Court Opinion

ID: 6017611
Source: CourtListenerOpinion
Date Created: 2022-01-13 11:28:54.602028+00
Date Added: 2024-06-11T08:50:37.373160
License: Public Domain

Order, Supreme Court, Bronx County (Howard Silver, J.), entered April 7, 1997, which denied defendants-appellants’ motion for summary judgment dismissing the complaint, unanimously affirmed, without costs.

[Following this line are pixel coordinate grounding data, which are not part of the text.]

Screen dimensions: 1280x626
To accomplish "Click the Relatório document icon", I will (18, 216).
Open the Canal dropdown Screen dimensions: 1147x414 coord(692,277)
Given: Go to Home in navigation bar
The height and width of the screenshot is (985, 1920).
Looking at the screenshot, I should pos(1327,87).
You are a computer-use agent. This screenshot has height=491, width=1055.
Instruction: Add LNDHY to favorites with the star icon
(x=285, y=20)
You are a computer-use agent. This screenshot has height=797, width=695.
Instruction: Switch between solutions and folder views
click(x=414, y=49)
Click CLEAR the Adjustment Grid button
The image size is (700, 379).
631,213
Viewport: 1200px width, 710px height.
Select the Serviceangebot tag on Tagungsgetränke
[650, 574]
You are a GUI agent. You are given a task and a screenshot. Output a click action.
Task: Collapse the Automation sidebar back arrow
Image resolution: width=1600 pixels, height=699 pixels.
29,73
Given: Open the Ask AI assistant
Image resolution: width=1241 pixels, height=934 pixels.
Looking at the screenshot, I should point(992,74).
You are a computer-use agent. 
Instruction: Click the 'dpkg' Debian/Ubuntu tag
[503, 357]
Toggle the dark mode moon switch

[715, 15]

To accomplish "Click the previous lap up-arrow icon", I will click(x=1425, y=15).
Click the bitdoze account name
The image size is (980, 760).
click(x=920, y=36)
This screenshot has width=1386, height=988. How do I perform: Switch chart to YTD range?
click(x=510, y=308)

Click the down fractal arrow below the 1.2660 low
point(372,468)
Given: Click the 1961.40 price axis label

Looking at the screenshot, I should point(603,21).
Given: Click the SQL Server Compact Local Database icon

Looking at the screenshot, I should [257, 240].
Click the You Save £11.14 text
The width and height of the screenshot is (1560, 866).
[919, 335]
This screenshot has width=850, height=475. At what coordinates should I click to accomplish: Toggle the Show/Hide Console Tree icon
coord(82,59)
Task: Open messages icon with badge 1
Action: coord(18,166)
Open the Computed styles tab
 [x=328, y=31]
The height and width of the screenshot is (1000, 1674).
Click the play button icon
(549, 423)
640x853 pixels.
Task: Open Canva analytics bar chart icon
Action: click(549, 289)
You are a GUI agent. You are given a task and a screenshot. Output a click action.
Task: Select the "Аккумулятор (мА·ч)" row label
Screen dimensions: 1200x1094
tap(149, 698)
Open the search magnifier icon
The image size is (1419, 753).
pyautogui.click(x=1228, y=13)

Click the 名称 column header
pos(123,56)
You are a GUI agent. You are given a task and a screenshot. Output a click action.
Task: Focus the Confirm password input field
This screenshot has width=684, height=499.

*292Plaintiff tenant was shot by a guest of the tenant in the apartment immediately above her when a bullet was fired through her ceiling. Ten months before the shooting, the building’s tenants had petitioned defendants, the building’s owner and managing agent, to evict that tenant for allowing drug dealers to stash and sell drugs in her apartment. The petition explicitly expressed the tenants’ fears that they might be injured by gunfire from the drug-dealing guests. Defendant managing agent initiated eviction proceedings against the offending tenant on the basis of the drug-dealing in her apartment, but the proceedings were not completed for . reasons that are in dispute. Defendants’ motion for summary judgment was properly denied, there being issues of fact as to whether they should have anticipated a risk of harm from the acknowledged drug dealing in the apartment in question; if so, whether defendants took reasonable steps to minimize the risk; and, if they did not, whether the failure to do so was a substantial causative factor in the sequence of events that led to the injury (see, Nallan v Helmsley-Spear, Inc., 50 NY2d 507, 520-521; Jacqueline S. v City of New York, 81 NY2d 288, 294). Concerning defendant managing agent, issues of fact exist as to whether he was in complete and exclusive control of the building such as would make him liable for the negligence of his disclosed principal (see, Keo v Kimball Brooklands Corp., 189 AD2d 679). Concur—Sullivan, J. P., Rosenberger, Ellerin and Nardelli, JJ.